═════ DOCUMENT TEXT
This website contains information about the R package ordbetareg
and general information about other implementations of the ordered beta regression model in other statistical packages. If you just want to get started with the R package ordbetareg
, see the vignette.
About the Model
Proportion data–percentiles, slider scales, visual-analog scales–have long puzzled statisticians because they combine two things: a continuous measure (the proportion) and a discrete measure (the top value of 1 or 100% and the bottom value of 0 or 0%). Conventional statistical models like the oft-used OLS regression implicitly assume these boundaries do not exist; this means an OLS regression can predict to absurd values like 115% of patients being sick or -5% of legislators being elected.
To address this issue, I developed the ordered beta regression model that combines two things: beta regression, which is defined for any bounded continuous scale, and ordered logit, which works for discrete categories. By doing this, you can fit an ordered beta regression for any percentile/proportion for both the middle continuous part and the bounds of the scale. This model can also predict within this scale as well.
I describe the model and how to do this type of modeling in this blog post. For more detail on the inner workings of the model, I refer you to the paper:
Kubinec, Robert. 2023. “Ordered Beta Regression: A Parsimonious, Well-Fitting Model for Continuous Data with Lower and Upper Bounds.” Political Analysis 31(4): 519–36. doi: http://doi.org/10.1017/pan.2022.20.
══════════
═════ DATASET EXTRACT
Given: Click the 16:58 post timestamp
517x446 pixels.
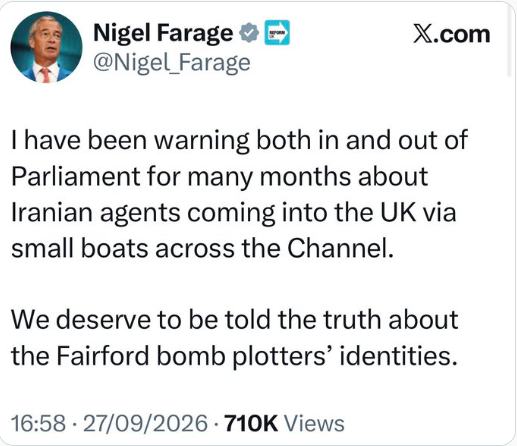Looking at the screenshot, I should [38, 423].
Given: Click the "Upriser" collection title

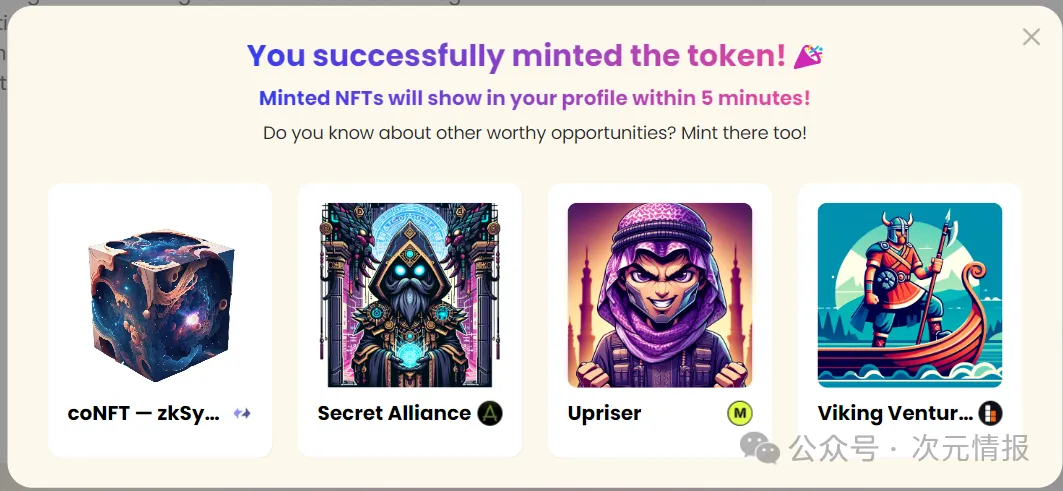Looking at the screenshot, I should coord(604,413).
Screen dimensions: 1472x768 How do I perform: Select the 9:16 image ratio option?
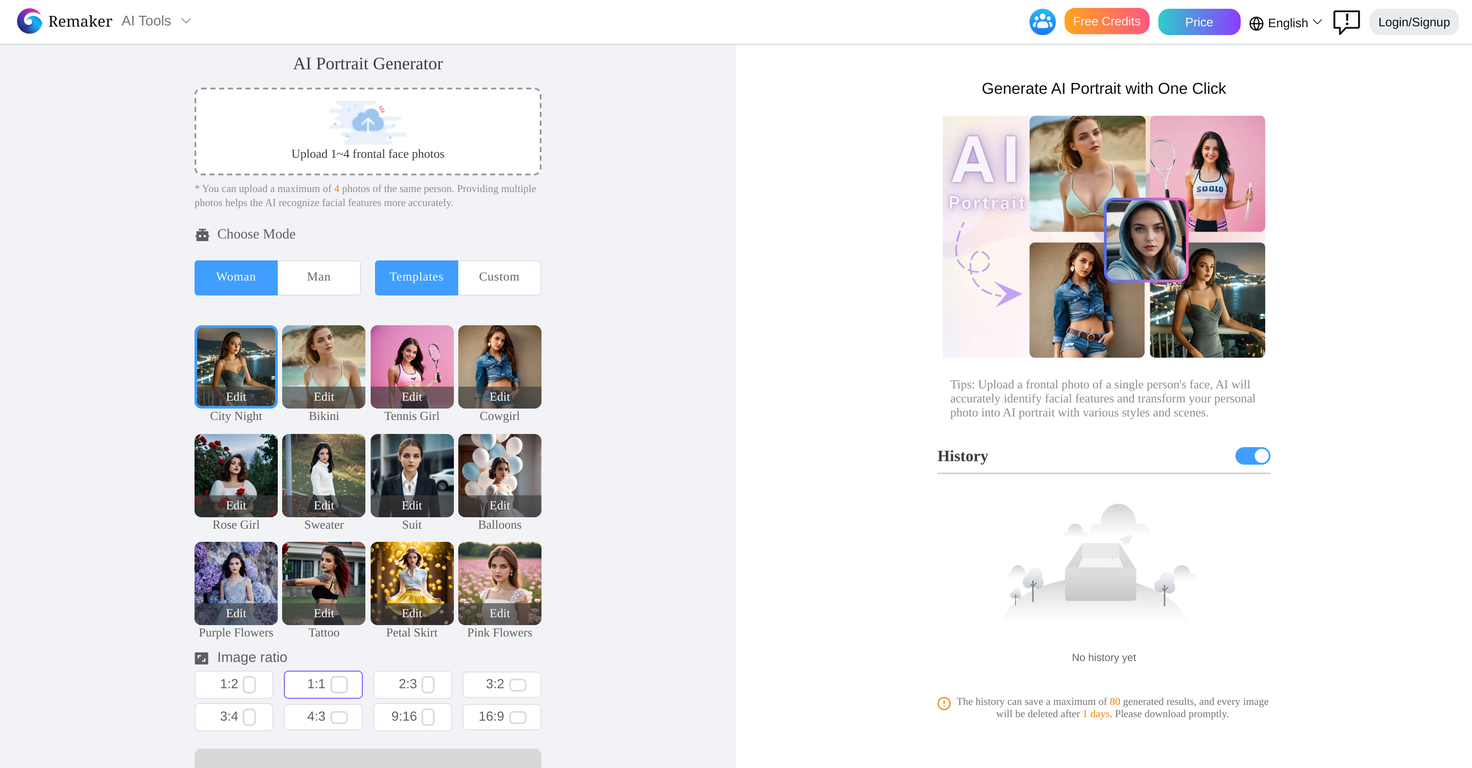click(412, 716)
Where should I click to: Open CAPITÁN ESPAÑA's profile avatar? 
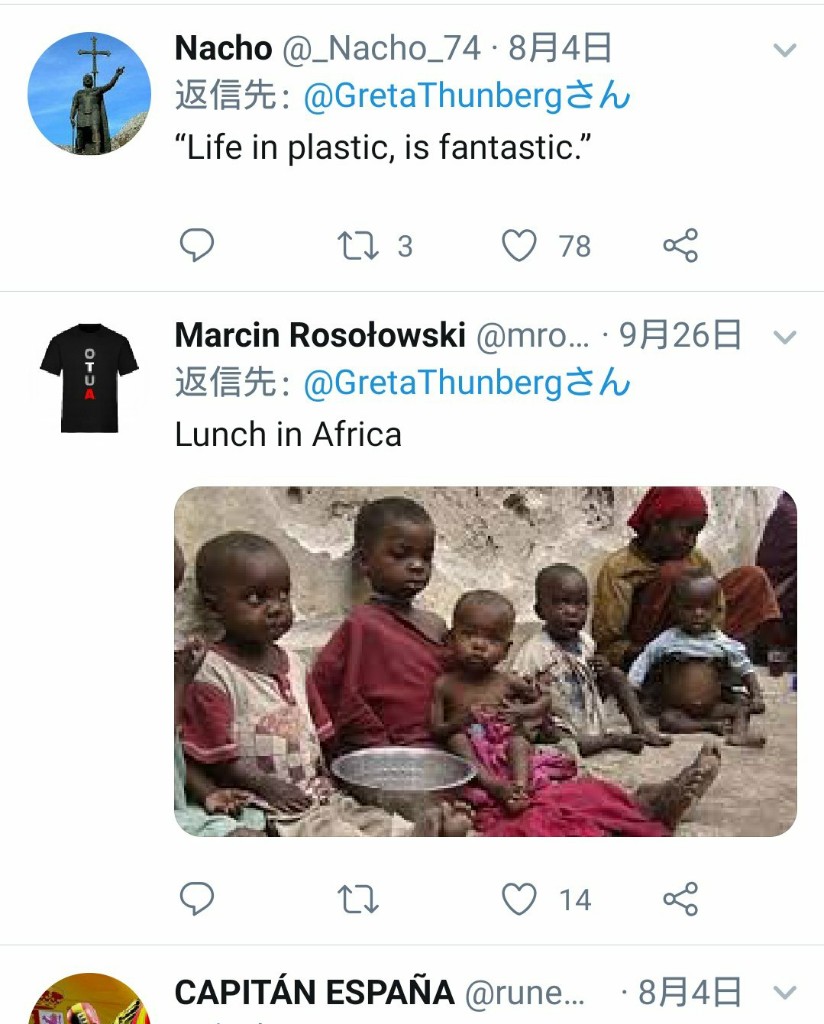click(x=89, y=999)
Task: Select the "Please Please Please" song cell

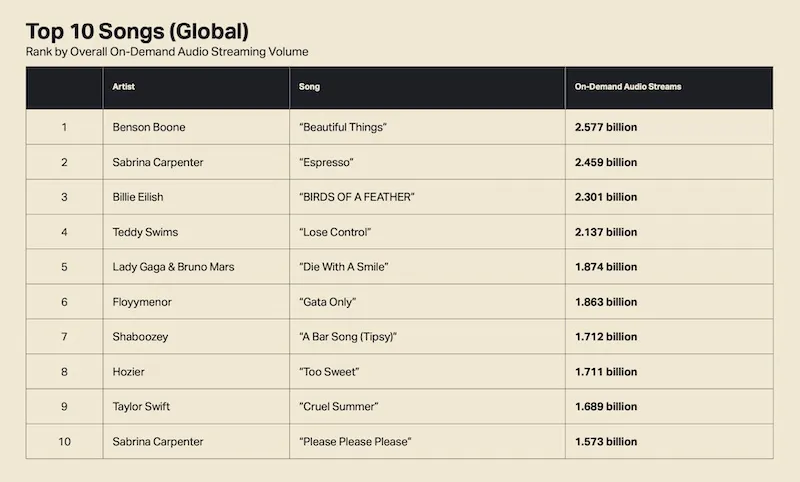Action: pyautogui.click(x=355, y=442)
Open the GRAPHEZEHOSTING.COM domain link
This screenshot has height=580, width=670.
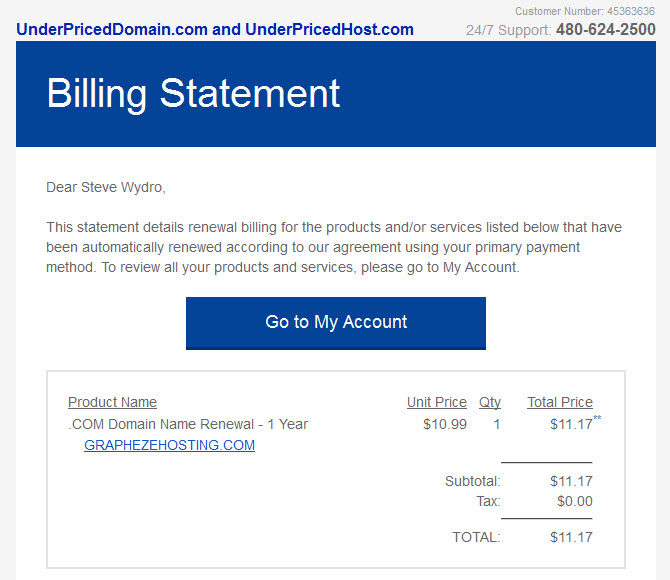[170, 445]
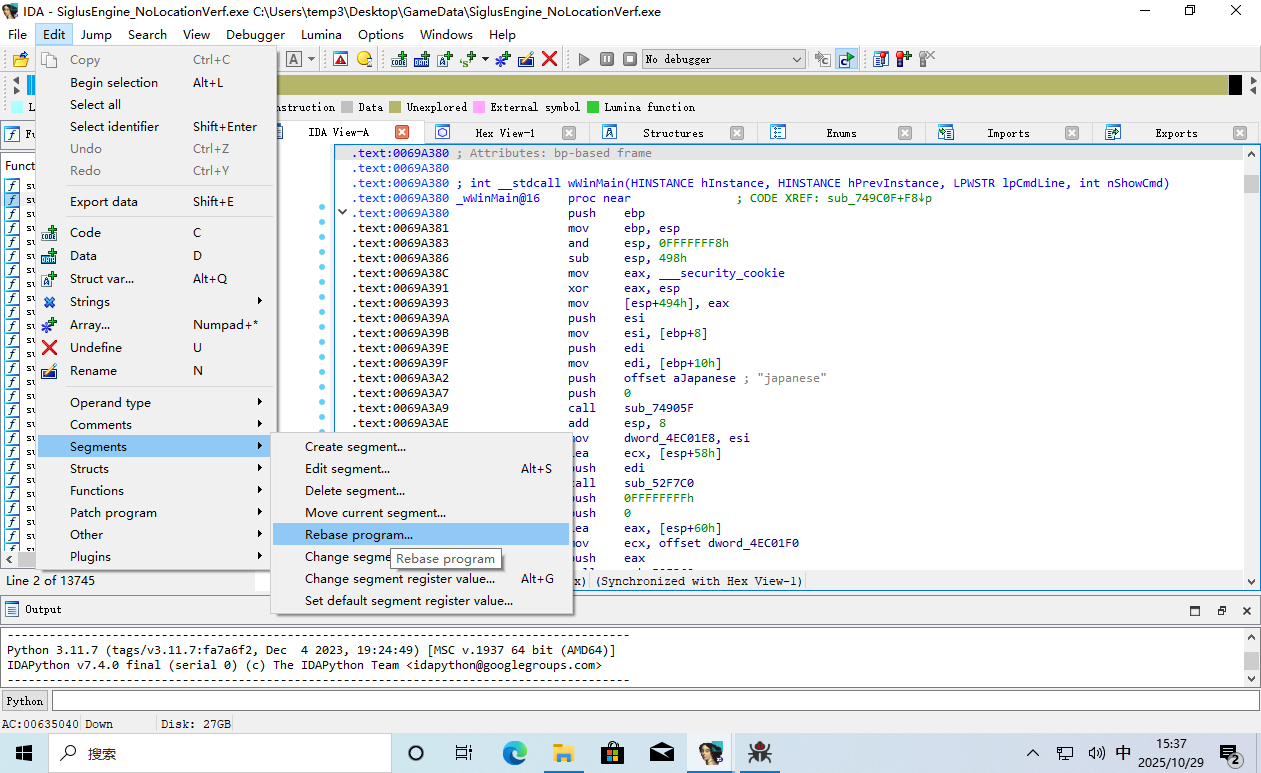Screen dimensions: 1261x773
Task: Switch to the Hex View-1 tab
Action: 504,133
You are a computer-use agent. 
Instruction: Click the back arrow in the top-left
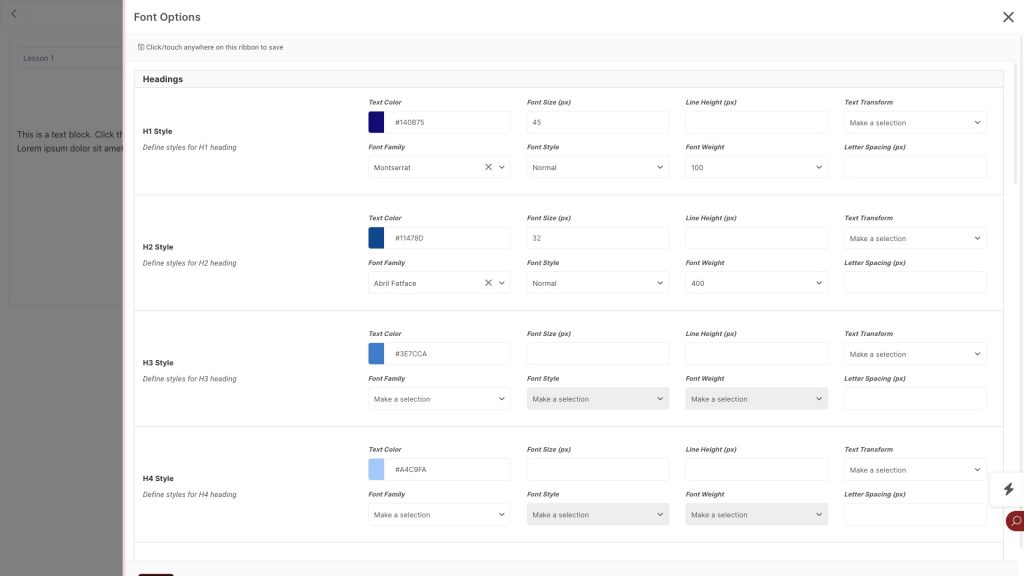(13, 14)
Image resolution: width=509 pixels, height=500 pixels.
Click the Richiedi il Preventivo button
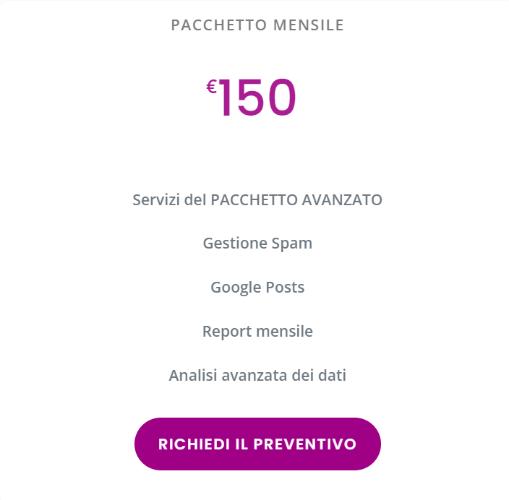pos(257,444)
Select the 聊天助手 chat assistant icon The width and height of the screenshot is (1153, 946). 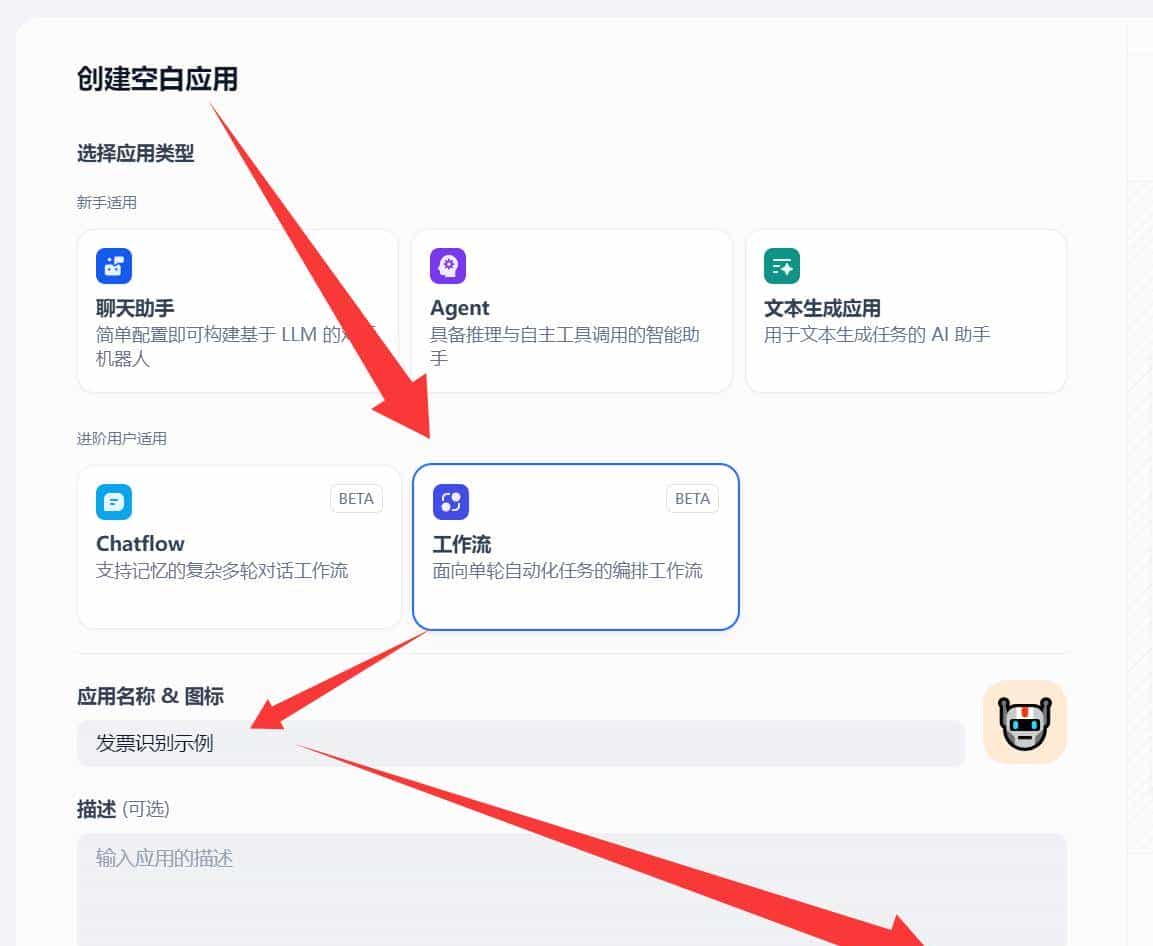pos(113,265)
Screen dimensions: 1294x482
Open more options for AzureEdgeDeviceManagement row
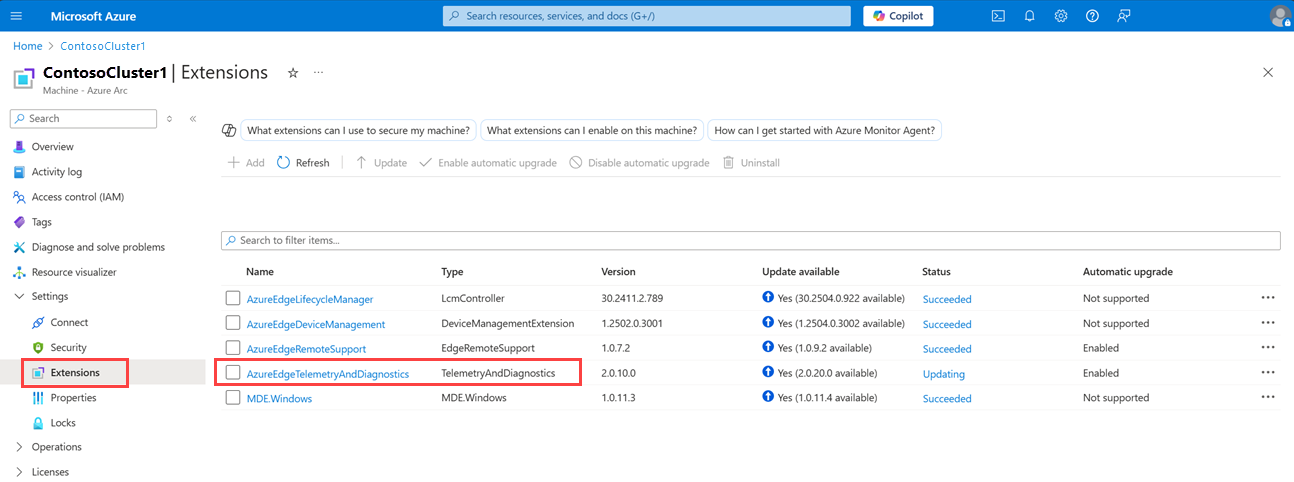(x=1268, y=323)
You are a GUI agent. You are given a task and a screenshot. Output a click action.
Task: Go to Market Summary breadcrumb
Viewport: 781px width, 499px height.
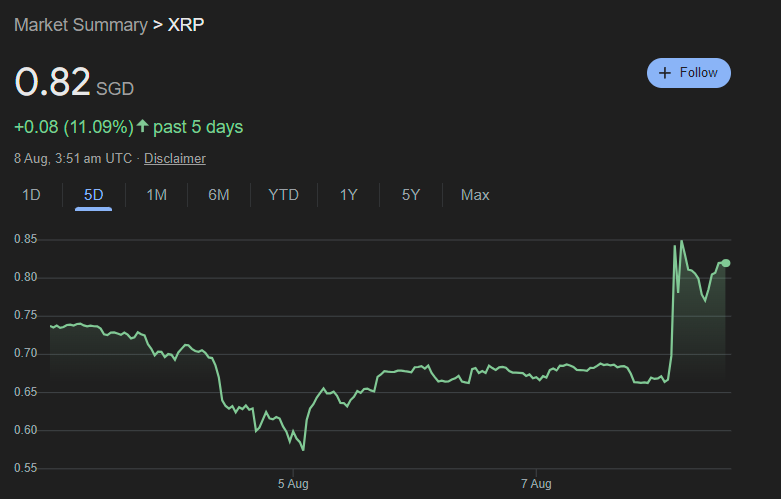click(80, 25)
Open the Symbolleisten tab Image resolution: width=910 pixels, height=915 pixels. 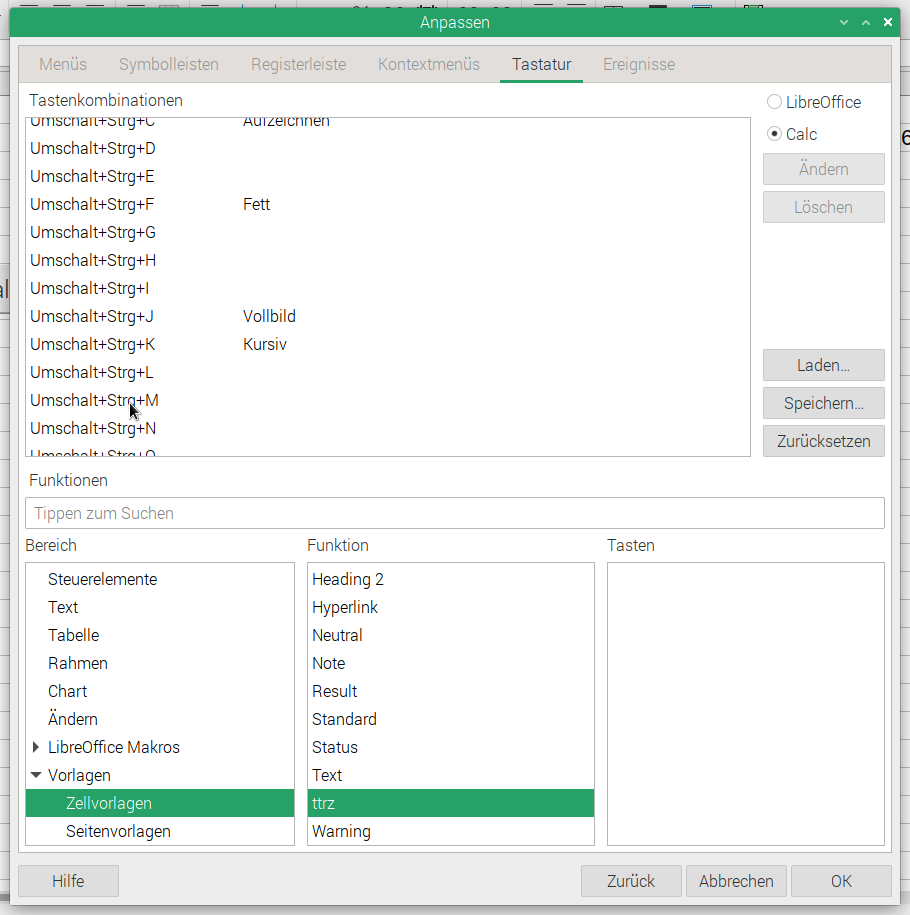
══════════
§ ACTIONS TO TAKE:
1. According to the text about ordered beta regression, which two models does ordered beta regression combine?
2. Take the text about ordered beta regression further, starting after its last sentence.
The saved entries are separate material from the text about ordered beta regression.

§ RESULTS OF THE TASKS:
1. Beta regression and ordered logit.

2.
For an ungated version of the article, see the pre-publication draft on OSF:
Support ordbetareg
If you’ve enjoyed using the package, consider buying some ordbetareg
swag! Click the image below to go to the online store (I receive a few dollars from each order).
How to Use the Model
At present, ordered beta regression is available in Stan (Section 3.5), R (Section 3.1), Python (Section 3.2), Stata (Section 3.3), and Julia (Section 3.4). R has the strongest support for the model with multiple implementations, but it is perfectly usable in other statistical frameworks. Below I briefly describe the available packages.
R
Ordered beta regression is currently available in R in two different packages: ordbetareg
and glmmTMB
. The primary difference between these two packages is estimation method and the number of ordered beta-specific functions. ordbetareg
is a package that estimates a Bayesian implementation as described in the paper above by using brms
, a powerful R package for Bayesian regression. ordbetareg
is maintained by me and you can see the full source code here on Github (and report an issue with the package if you have one). The package includes auxiliary functions like power analysis and plots that are specific to proportion responses—check out the package vignette for more details.
glmmTMB
, by contrast, is a general purpose regression package that specializes in mixed multilevel models. It implements a broad array of regression models using maximum likelihood. This means that a model estimated in glmmTMB
will almost certainly be faster than ordbetareg
(although if you set up ordbetareg
to use cmdstanr
it can get pretty fast). On the other hand, maximum likelihood estimation has some limitations. Arguably the most important one is that it can be tricky to fit a model that doesn’t have observations at the bounds, i.e. either 0 (0%) or 1 (100%). The Bayesian implementation in ordbetareg
has no problem doing this.
That being said, I think glmmTMB
is a fine package and believe it works fine for many scholars’ problems. brms
, which ordbetareg
is based on, offers a lot more features, including native support for multiple imputation, time series modeling and even latent variable/factor analysis modeling, but it does require more setup and the models are generally slower.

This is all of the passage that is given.